Monday, Aug. 25, 1975

Hope for Allergy Victims

More than 35 million Americans suffer from allergies--the irritating and sometimes incapacitating ailments caused by overreaction of the body's immune system to substances like ragweed pollen, mold spores or a wide variety of foods. Doctors have for decades sought better ways to alleviate allergy symptoms, which include sneezing, shedding tears, itching and swelling. Now, after three years of work, Dr. Robert Hamburger, 52, of the University of California at San Diego, has synthesized a small molecule that interferes with the immune mechanism and helps prevent the discomforts of the allergic.

Hamburger based his work on earlier discoveries of how the immune system causes allergic reactions. Researchers had determined that Immunoglobulin E (IgE), a blood fraction involved in fighting off invasions by foreign substances, is often present in abnormally large amounts in allergy victims. The Y-shaped molecules join with allergens such as pollens and then lock onto special sites on the surfaces of the connective tissue structures known as mast cells, causing them to release histamines, which in turn trigger allergy symptoms.

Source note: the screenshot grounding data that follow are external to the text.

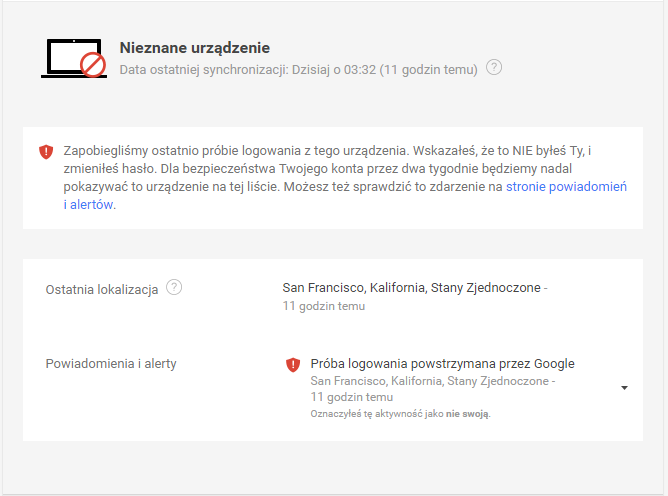Click the warning paragraph about prevented login
Image resolution: width=668 pixels, height=496 pixels.
point(345,178)
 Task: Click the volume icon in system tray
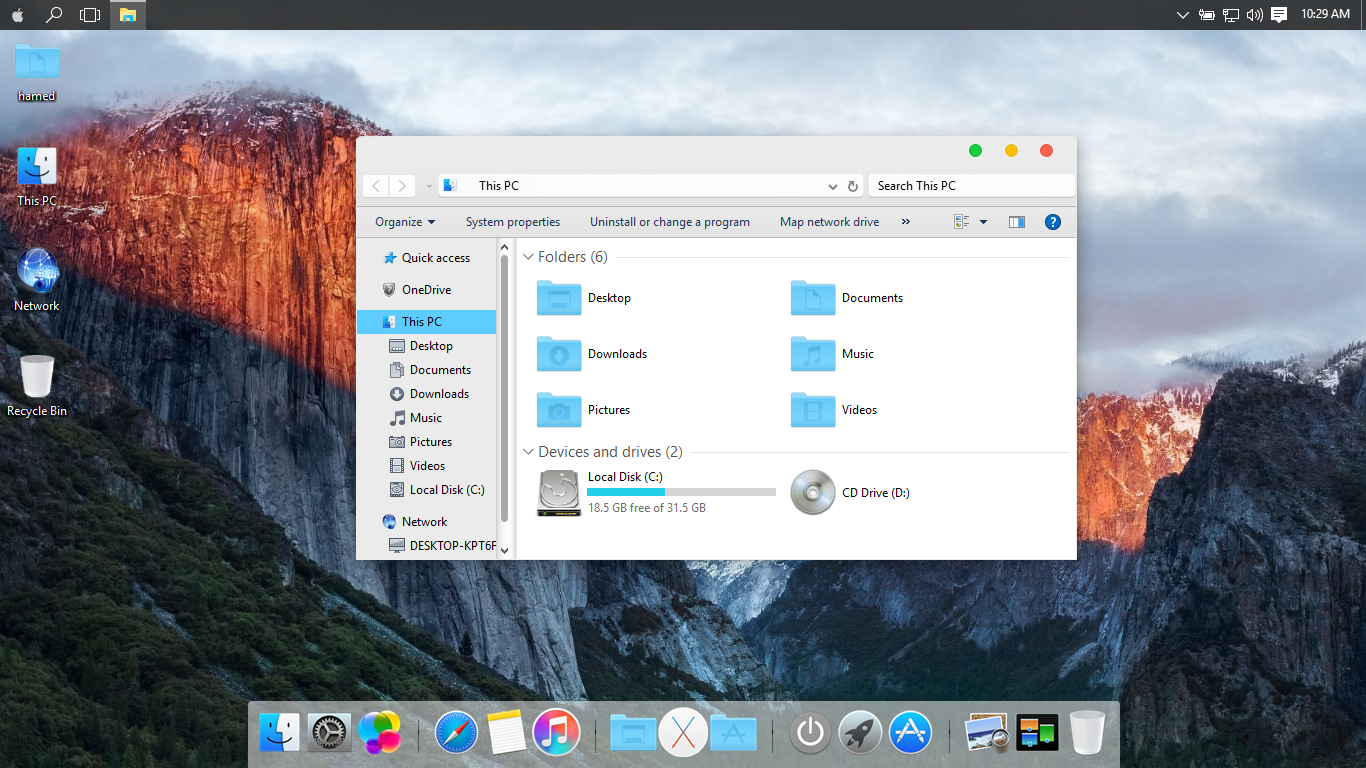pyautogui.click(x=1255, y=15)
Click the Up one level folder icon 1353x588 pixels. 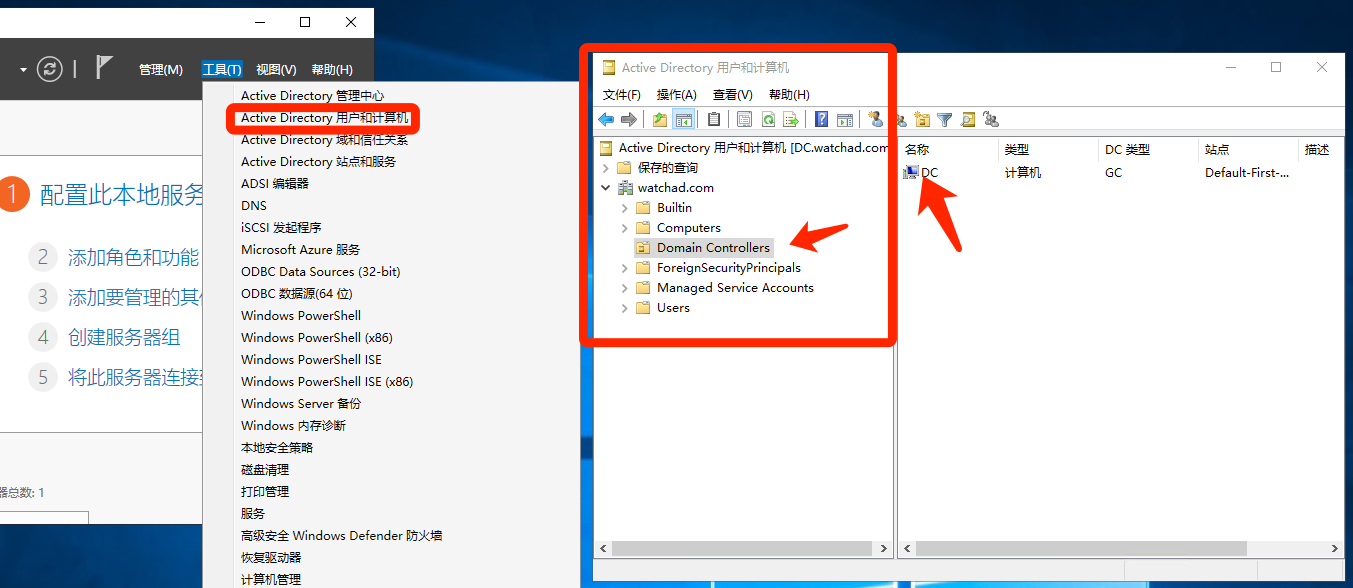pos(660,120)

For years, experimenters have been analyzing the complex IgE molecule in an attempt to find the precise part of its chainlike structure that--like a key fitting into a lock--binds the whole molecule to the mast cell. Experimenting with one segment of the chain, Hamburger finally found and analyzed the structure of the binding part. He then synthesized it, producing a pentapeptide, or chain of five amino acids, that is capable of fitting the binding site on the mast cells. Injected into an allergy victim, the pentapeptide occupies the binding sites on the mast cell and blocks the complete IgE molecule from attaching itself and causing an allergic reaction. Hamburger, who himself suffers from hay fever, then tested the effectiveness of his blocking agent by experimenting on himself, his wife and two daughters and a colleague, Dr. W. Virgil Brown, whom he describes as "exquisitely allergic to guinea pigs." Injecting some of Brown's blood serum under his own skin, Hamburger found that he developed a classic allergic reaction, complete with large red welts, when he exposed himself to guinea pig extract. But after he injected himself with the peptide, his allergic reactions were reduced by 80% to 90%.

The success of Hamburger's preliminary experiments does not mean that a drug to prevent allergic reactions will soon be available. Extensive testing remains to be done. Hamburger estimates it will take at least six years.